## Task brief
Quote everything in the data from the line containing "Click the black" down to the end of the data, word for word.

## Given records

§ §

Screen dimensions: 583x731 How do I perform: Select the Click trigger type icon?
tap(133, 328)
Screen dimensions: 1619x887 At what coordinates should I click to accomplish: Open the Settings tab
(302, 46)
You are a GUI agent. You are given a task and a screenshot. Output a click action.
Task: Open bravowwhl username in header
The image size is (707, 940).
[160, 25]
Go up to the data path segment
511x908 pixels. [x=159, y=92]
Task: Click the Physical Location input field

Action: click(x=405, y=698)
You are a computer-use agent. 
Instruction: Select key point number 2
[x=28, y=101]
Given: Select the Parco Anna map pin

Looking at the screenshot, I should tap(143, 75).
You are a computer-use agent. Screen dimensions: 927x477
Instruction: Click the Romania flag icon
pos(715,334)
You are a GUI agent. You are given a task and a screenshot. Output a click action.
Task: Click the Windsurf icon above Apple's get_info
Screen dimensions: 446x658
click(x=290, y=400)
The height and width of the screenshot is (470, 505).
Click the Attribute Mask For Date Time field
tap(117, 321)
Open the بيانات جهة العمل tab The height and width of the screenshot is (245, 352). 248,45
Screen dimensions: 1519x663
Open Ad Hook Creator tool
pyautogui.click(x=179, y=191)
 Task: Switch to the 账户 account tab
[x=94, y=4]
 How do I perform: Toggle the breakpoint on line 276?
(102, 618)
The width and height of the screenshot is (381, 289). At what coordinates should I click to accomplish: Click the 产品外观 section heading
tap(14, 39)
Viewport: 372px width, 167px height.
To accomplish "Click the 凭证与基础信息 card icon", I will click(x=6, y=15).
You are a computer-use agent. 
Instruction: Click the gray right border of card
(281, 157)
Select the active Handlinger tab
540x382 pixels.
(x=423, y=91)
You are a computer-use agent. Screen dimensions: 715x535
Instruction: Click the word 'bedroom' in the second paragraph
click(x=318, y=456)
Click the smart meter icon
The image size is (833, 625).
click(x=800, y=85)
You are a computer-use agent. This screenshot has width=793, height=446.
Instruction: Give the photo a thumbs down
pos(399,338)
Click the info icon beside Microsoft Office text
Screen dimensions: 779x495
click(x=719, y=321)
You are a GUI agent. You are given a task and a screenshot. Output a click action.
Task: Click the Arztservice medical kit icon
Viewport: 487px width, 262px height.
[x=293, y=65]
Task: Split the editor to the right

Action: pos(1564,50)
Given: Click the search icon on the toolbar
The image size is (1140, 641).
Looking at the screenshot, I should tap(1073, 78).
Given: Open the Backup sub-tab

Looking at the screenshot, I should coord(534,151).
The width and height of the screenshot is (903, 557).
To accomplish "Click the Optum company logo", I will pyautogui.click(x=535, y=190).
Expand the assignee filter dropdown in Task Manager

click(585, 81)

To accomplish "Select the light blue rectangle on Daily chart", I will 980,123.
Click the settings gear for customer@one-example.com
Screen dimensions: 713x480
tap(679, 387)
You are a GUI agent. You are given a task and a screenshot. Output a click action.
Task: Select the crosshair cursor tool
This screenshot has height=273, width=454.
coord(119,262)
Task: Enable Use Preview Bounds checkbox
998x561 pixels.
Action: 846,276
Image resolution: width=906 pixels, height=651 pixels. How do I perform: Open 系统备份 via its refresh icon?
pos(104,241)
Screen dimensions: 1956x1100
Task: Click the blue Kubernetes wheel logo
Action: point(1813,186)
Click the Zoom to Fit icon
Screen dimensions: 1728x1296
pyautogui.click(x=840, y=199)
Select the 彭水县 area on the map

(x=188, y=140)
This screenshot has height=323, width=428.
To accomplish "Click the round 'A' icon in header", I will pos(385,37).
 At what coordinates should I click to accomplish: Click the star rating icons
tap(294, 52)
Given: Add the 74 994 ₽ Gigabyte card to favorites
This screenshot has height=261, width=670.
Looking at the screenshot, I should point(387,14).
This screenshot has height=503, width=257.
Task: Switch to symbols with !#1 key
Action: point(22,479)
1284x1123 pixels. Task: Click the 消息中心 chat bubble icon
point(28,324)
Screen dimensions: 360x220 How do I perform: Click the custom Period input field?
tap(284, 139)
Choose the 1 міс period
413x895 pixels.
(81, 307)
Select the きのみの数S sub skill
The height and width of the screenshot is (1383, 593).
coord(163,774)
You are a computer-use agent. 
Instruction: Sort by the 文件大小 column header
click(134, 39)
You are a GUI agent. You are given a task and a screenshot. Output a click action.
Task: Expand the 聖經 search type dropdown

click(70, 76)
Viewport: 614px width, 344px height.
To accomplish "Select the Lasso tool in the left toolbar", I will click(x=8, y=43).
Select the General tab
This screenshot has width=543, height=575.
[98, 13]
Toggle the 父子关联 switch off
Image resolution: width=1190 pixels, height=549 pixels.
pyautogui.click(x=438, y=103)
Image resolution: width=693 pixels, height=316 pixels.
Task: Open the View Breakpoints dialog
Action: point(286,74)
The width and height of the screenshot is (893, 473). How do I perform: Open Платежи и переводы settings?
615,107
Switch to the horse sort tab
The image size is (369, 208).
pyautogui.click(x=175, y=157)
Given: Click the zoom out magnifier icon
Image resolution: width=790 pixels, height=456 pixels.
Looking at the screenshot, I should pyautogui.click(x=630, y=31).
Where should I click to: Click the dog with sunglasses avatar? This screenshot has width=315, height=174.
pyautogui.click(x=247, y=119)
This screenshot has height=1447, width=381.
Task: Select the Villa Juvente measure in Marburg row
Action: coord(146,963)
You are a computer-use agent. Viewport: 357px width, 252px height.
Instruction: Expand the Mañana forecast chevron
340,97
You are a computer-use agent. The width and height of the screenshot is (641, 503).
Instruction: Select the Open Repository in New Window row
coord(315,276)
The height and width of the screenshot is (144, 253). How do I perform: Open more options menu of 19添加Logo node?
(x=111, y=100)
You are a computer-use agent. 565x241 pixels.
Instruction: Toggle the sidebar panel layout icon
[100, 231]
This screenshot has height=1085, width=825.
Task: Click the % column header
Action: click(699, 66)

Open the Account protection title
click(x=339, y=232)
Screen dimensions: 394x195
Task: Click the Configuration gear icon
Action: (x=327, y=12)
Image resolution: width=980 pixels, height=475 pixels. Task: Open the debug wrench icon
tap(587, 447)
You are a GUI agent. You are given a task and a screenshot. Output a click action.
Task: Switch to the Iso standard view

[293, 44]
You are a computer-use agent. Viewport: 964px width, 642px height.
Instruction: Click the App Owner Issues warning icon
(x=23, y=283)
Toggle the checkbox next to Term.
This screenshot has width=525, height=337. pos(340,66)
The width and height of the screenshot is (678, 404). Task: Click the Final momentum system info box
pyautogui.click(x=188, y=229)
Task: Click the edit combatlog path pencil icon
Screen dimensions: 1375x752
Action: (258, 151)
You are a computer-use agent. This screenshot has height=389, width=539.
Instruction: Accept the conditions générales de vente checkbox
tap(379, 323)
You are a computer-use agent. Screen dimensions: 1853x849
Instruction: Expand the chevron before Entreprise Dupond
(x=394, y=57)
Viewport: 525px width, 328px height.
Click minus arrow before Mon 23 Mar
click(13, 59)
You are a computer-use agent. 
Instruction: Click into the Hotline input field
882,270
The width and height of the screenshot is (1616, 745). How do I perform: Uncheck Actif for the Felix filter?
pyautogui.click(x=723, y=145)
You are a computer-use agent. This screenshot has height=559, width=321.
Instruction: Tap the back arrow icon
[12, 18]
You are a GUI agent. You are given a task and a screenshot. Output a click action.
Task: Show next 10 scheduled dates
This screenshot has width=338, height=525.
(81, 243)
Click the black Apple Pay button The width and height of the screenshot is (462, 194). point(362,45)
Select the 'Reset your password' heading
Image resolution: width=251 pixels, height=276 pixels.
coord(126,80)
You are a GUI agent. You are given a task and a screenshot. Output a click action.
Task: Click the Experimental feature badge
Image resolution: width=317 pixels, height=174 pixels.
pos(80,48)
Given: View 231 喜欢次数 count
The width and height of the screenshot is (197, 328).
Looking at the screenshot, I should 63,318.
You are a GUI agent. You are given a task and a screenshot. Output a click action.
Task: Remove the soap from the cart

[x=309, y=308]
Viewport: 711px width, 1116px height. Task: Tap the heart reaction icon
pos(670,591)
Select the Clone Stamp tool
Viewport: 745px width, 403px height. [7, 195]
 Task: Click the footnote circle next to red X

§ §

## Correct result
Click the black Apple Pay button The width and height of the screenshot is (462, 194). point(362,45)
Select the 'Reset your password' heading
Image resolution: width=251 pixels, height=276 pixels.
coord(126,80)
You are a GUI agent. You are given a task and a screenshot. Output a click action.
Task: Click the Experimental feature badge
Image resolution: width=317 pixels, height=174 pixels.
pos(80,48)
Given: View 231 喜欢次数 count
The width and height of the screenshot is (197, 328).
Looking at the screenshot, I should 63,318.
You are a GUI agent. You are given a task and a screenshot. Output a click action.
Task: Remove the soap from the cart

[x=309, y=308]
Viewport: 711px width, 1116px height. Task: Tap the heart reaction icon
pos(670,591)
Select the Clone Stamp tool
Viewport: 745px width, 403px height. [7, 195]
 Task: Click the footnote circle next to red X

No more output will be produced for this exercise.